Abd Allah ibn Abbasplo, que viveu no tempo de Maomé, escreveu que a arca tinha forma de barriga de ave e foi feita com a madeira de uma única árvore.Já o persa Abu Ja'far Muhammad ibn Jarir al-Tabari, que escreveu uma História dos Profetas e Reis informou que que a primeira criatura a subir a bordo foi a formiga e a última foi o burro, e que por meio desse animal Satanás também subiu a bordo e acabou sendo salvo. Masudi (956? ) outro comentador árabe, disse que no seu tempo o local onde a Arca parou poderia ser visto e ela ainda estavá lá. E que ela passou por Meca antes de dirigir-se ao monte Ararat, onde finalmente ancorou.
E por vaí, mostrando o extraordinário surto de imaginação que esse assunto tem provocado ao longo dos séculos.
Em outras tradições há igualmente muitas informações bizarras sobre esse tema.
Os mandenos, tribo que habita o sul do Iraque, que se dizem discípulos de João Batista, ao qual reverenciam como o verdadeiro Messias, sustentam que a Arca de Noé parou no Egito e não na Armênia, como diz a Bíblia.
Na mitologia dos irlandeses, um filho de Noé, chamado Bith, que não foi autorizado a entrar na arca, subiu a bordo de outro navio e aportou na Irlanda, junto com um grupo de pessoas. Ali ele começou um processo de colonização na ilha, que malogrou.

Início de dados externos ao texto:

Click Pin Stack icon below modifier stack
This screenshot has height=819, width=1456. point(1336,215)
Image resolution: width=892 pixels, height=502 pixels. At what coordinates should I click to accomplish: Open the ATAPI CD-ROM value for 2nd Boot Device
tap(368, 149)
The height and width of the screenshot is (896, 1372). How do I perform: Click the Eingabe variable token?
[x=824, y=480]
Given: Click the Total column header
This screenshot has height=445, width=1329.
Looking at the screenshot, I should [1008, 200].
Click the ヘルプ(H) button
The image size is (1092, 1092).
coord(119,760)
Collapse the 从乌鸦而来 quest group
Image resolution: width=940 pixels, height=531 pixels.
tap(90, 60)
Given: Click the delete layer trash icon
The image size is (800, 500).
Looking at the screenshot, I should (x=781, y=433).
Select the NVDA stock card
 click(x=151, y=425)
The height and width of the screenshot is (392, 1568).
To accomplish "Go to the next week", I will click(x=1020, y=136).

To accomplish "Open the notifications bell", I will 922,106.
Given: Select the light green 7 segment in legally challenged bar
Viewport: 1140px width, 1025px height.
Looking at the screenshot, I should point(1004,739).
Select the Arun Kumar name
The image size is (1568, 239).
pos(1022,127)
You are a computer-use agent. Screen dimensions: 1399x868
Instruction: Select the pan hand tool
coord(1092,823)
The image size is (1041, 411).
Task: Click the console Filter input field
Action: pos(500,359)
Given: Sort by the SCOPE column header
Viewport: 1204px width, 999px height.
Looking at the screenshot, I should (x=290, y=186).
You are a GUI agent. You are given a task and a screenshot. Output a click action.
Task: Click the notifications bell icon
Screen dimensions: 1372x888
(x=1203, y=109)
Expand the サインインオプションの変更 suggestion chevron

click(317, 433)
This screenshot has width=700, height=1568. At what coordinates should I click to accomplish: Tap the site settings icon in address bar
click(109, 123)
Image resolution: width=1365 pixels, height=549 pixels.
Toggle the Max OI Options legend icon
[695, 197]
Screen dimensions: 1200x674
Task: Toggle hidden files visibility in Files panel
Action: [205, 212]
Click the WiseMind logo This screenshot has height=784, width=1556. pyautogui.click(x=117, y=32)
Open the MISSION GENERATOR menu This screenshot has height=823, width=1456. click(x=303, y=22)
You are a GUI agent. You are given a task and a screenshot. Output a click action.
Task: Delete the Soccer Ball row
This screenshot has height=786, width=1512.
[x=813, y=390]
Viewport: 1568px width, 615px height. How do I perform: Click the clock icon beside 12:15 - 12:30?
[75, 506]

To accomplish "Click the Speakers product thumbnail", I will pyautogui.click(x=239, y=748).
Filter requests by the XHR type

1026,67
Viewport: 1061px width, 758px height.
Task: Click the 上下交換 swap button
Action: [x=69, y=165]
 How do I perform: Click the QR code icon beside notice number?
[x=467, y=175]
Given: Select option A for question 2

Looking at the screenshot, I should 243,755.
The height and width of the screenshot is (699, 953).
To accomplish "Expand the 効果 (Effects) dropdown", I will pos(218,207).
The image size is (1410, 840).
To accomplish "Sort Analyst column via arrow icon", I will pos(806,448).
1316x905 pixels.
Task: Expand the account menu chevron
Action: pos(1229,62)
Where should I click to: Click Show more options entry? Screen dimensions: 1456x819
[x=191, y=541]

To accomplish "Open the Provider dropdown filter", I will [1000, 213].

Na época do Renascimento, o tema da Arca de Noé passou a ser rediscutido em novas bases, com os comentadores tentando arrumar explicações mais lógicas para os fatos. Assim é que Alfonso Tostada, filósofo, Johannes Buteo, geometra, e outros estudiosos elaboraram curiosas explicações para mostrar como Noé conseguira conciliar a presença de tantos animais de instintos diversos juntos, e como conseguiam conviver num ambiente tão complicado como aquele que deveria existir na arca.
A par das explicacações puramente imaginativas, como as acima mencionadas, surguiram teses como as de Thomas Browne(1646) Lipsius (1547-1606) e Atanásio Kircher (1601-80), que tentaram harmonizar a crônica biblica com o conhecimento histórico e natural da época. As hipóteses propostas por esses estudiosos foram de bastante utilidade nos estudos posteriores da flora e da fauna do planeta..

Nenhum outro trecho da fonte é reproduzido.